━━ DATOS DE ENTRADA
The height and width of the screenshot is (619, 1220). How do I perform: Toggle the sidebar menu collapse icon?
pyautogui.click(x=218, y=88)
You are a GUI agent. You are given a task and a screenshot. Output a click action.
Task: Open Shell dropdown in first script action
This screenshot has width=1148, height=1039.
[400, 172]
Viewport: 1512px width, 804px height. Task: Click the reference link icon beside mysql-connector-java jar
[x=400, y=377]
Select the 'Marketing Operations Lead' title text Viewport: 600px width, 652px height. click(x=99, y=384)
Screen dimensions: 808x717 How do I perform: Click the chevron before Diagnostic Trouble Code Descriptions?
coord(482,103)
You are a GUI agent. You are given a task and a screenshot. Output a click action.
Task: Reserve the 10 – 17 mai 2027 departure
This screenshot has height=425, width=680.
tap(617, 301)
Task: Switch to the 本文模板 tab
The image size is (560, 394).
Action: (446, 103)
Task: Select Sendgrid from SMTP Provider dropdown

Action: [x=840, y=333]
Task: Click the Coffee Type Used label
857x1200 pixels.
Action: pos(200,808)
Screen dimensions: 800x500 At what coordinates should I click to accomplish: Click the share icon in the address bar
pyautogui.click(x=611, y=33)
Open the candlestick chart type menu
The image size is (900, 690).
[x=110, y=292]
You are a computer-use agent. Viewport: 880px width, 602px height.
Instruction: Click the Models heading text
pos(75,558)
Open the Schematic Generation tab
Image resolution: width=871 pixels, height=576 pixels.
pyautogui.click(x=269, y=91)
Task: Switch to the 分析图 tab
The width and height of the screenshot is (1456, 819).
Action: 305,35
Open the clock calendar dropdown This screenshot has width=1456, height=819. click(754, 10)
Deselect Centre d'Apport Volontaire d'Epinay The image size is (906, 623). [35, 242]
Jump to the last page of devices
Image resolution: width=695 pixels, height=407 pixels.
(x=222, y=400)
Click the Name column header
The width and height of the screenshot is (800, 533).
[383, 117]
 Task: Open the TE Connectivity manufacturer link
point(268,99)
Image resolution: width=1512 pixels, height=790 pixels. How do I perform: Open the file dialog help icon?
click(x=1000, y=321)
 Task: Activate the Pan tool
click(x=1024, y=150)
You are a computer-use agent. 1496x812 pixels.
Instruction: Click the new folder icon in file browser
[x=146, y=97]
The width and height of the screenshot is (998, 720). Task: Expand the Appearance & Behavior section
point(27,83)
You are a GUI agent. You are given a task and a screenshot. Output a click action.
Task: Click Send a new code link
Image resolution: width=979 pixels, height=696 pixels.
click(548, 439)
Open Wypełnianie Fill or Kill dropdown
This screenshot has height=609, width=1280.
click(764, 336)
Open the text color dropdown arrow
━━━━
OBJETIVO DE LA TAREA: Escribe sin ningún cambio el tramo de líneas que comienza con la línea que contiene "Task: Switch to the 分析图 tab" y termina con la que contiene "[x=146, y=97]", incluidas ambas.

RESULTADO DE LA TAREA:
Task: Switch to the 分析图 tab
The width and height of the screenshot is (1456, 819).
Action: 305,35
Open the clock calendar dropdown This screenshot has width=1456, height=819. click(754, 10)
Deselect Centre d'Apport Volontaire d'Epinay The image size is (906, 623). [35, 242]
Jump to the last page of devices
Image resolution: width=695 pixels, height=407 pixels.
(x=222, y=400)
Click the Name column header
The width and height of the screenshot is (800, 533).
[383, 117]
 Task: Open the TE Connectivity manufacturer link
point(268,99)
Image resolution: width=1512 pixels, height=790 pixels. How do I perform: Open the file dialog help icon?
click(x=1000, y=321)
 Task: Activate the Pan tool
click(x=1024, y=150)
You are a computer-use agent. 1496x812 pixels.
Instruction: Click the new folder icon in file browser
[x=146, y=97]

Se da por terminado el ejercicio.